From c320b4fe03e3ca7e16b30f382c03cef7d047d616 Mon Sep 17 00:00:00 2001
From: Jarek Jarcec Cecho <jarcec@apache.org>
Date: Mon, 23 Jun 2014 08:34:03 -0700
Subject: [PATCH] SQOOP-1337: Doc refactoring - Consolidate documentation of
 --direct

(Gwen Shapira via Jarek Jarcec Cecho)
---
 src/docs/user/compatibility.txt     |  37 --------
 src/docs/user/connectors.txt        | 125 ++++++++++++++++++++++++----
 src/docs/user/export.txt            |  16 ++--
 src/docs/user/import-all-tables.txt |   3 -
 src/docs/user/import.txt            |  25 +-----
 5 files changed, 121 insertions(+), 85 deletions(-)

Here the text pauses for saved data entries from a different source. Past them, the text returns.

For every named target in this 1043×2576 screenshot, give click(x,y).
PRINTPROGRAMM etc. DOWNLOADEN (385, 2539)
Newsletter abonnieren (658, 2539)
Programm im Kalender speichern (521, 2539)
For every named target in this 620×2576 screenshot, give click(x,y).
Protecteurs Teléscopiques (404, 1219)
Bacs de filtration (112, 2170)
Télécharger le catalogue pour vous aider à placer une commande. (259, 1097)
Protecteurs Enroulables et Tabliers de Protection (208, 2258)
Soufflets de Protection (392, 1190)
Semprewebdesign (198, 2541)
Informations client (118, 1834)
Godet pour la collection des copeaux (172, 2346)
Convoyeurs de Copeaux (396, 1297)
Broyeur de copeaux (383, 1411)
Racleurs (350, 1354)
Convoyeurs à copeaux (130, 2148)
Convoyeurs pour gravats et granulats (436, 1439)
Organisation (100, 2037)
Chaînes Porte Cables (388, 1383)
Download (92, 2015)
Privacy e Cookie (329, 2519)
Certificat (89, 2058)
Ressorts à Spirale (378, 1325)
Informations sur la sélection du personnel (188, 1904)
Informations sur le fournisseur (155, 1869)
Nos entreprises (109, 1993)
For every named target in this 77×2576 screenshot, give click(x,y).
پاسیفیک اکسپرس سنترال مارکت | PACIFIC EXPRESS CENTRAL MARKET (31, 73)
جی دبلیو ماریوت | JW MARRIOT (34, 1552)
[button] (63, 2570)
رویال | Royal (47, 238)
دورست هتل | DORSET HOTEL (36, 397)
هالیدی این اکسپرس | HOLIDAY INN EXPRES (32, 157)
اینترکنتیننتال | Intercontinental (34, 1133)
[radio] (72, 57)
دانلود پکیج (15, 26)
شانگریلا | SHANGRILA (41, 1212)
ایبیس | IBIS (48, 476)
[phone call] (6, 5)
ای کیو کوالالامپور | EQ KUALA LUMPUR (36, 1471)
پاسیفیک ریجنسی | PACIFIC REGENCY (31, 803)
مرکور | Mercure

diff --git a/src/docs/user/compatibility.txt b/src/docs/user/compatibility.txt
index 37e07b2c..a7344e7f 100644
--- a/src/docs/user/compatibility.txt
+++ b/src/docs/user/compatibility.txt
@@ -1,4 +1,3 @@
-
 ////
   Licensed to the Apache Software Foundation (ASF) under one
   or more contributor license agreements.  See the NOTICE file
@@ -127,42 +126,6 @@ Sqoop is currently not supporting import from view in direct mode. Use
 JDBC based (non direct) mode in case that you need to import view (simply
 omit +--direct+ parameter).
 
-Direct-mode Transactions
-^^^^^^^^^^^^^^^^^^^^^^^^
-
-For performance, each writer will commit the current transaction
-approximately every 32 MB of exported data. You can control this
-by specifying the following argument _before_ any tool-specific arguments: +-D
-sqoop.mysql.export.checkpoint.bytes=size+, where _size_ is a value in
-bytes. Set _size_ to 0 to disable intermediate checkpoints,
-but individual files being exported will continue to be committed
-independently of one another.
-
-Sometimes you need to export large data with Sqoop to a live MySQL cluster that
-is under a high load serving random queries from the users of your application.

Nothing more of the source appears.